I want to find the parameters of ParamGridBuilder
that make the best model in CrossValidator in Spark 1.4.x,
In Pipeline Example in Spark documentation,
This is how you get the chosen parameters
println(cvModel.bestModel.getMaxIter)
println(cvModel.bestModel.getRegParam)
One method to get a proper ParamMap
object is to use CrossValidatorModel.avgMetrics: Array[Double]
to find the argmax ParamMap
:
implicit class BestParamMapCrossValidatorModel(cvModel: CrossValidatorModel) {
def bestEstimatorParamMap: ParamMap = {
cvModel.getEstimatorParamMaps
.zip(cvModel.avgMetrics)
.maxBy(_._2)
._1
}
}
When run on the CrossValidatorModel
trained in the Pipeline Example you cited gives:
scala> println(cvModel.bestEstimatorParamMap)
{
hashingTF_2b0b8ccaeeec-numFeatures: 100,
logreg_950a13184247-regParam: 0.1
}
this java code should work:
cvModel.bestModel().parent().extractParamMap()
.you can translate it to scala code
parent()
method will return an estimator, you can get the best params then.
To print everything in paramMap
, you actually don't have to call parent:
cvModel.bestModel.extractParamMap()
To answer OP's question, to get a single best parameter, for example regParam
:
cvModel.bestModel.extractParamMap().apply(cvModel.bestModel.getParam("regParam"))
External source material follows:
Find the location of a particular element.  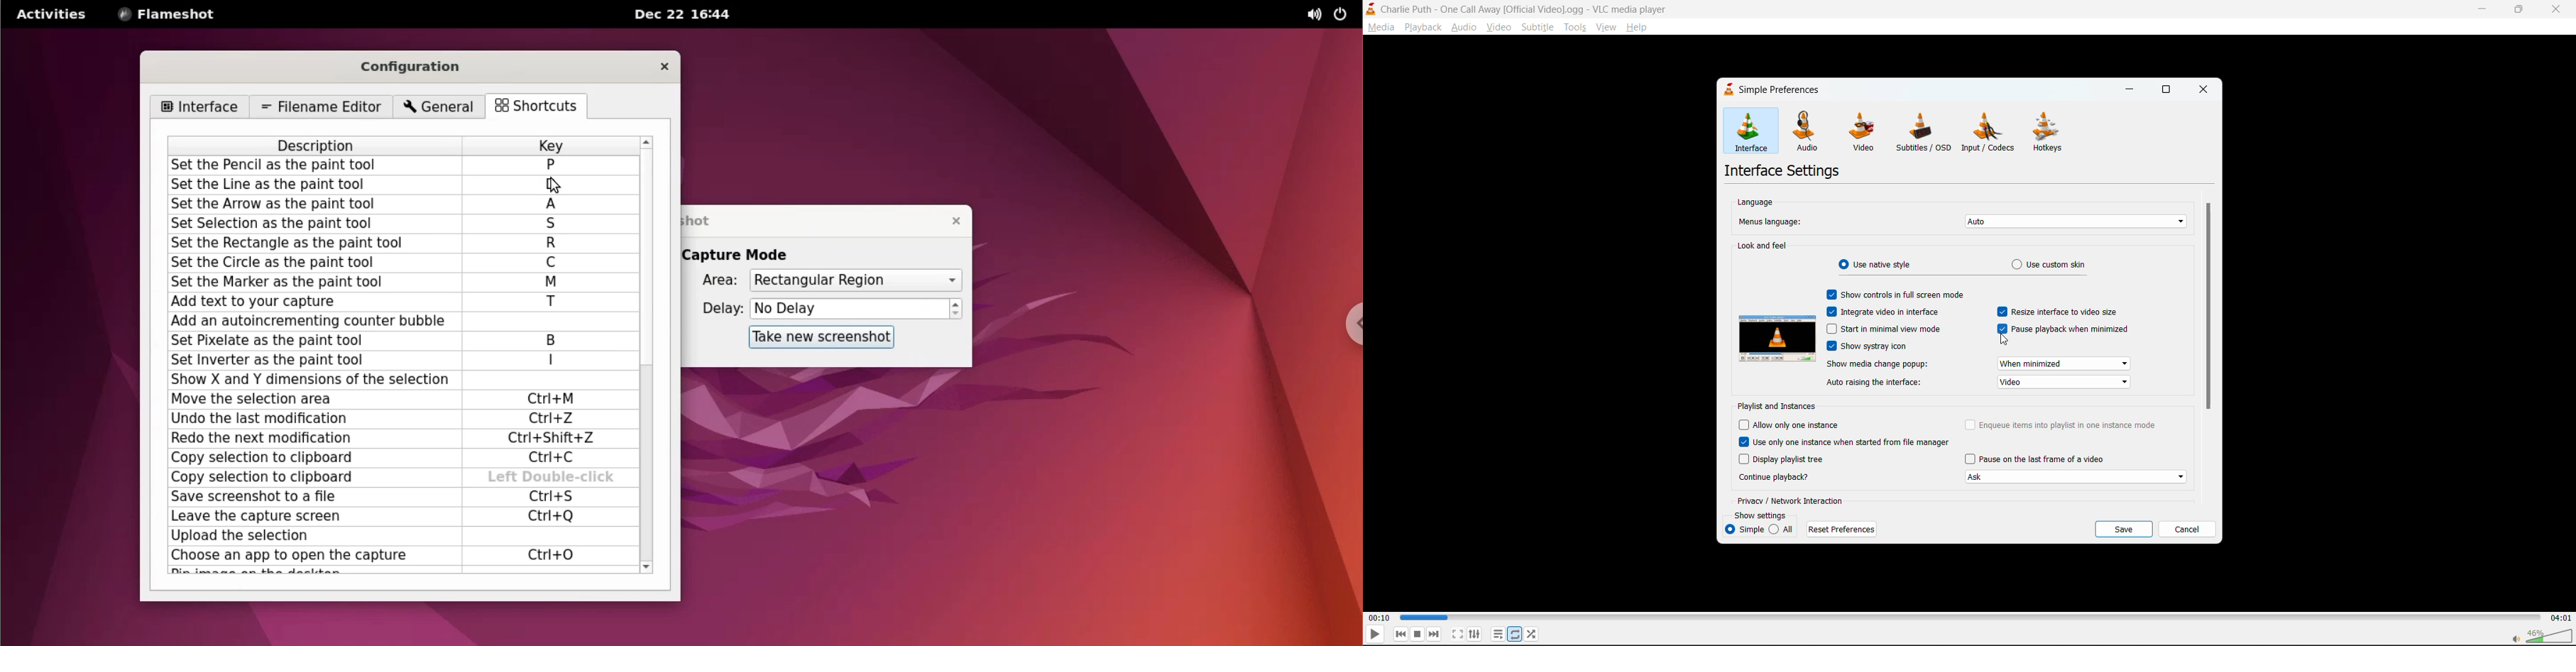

I am working with Spark Scala 1.6.x and here is a full example of how i can set and fit a CrossValidator
and then return the value of the parameter used to get the best model (assuming that training.toDF
gives a dataframe ready to be used) :
import org.apache.spark.ml.classification.LogisticRegression
import org.apache.spark.ml.tuning.{CrossValidator, ParamGridBuilder}
import org.apache.spark.ml.evaluation.MulticlassClassificationEvaluator
// Instantiate a LogisticRegression object
val lr = new LogisticRegression()
// Instantiate a ParamGrid with different values for the 'RegParam' parameter of the logistic regression
val paramGrid = new ParamGridBuilder().addGrid(lr.regParam, Array(0.0001, 0.001, 0.01, 0.1, 0.25, 0.5, 0.75, 1)).build()
// Setting and fitting the CrossValidator on the training set, using 'MultiClassClassificationEvaluator' as evaluator
val crossVal = new CrossValidator().setEstimator(lr).setEvaluator(new MulticlassClassificationEvaluator).setEstimatorParamMaps(paramGrid)
val cvModel = crossVal.fit(training.toDF)
// Getting the value of the 'RegParam' used to get the best model
val bestModel = cvModel.bestModel // Getting the best model
val paramReference = bestModel.getParam("regParam") // Getting the reference of the parameter you want (only the reference, not the value)
val paramValue = bestModel.get(paramReference) // Getting the value of this parameter
print(paramValue) // In my case : 0.001
You can do the same for any parameter or any other type of model.
Building in the solution of @macfeliga, a single liner that works for pipelines:
cvModel.bestModel.asInstanceOf[PipelineModel]
.stages.foreach(stage => println(stage.extractParamMap))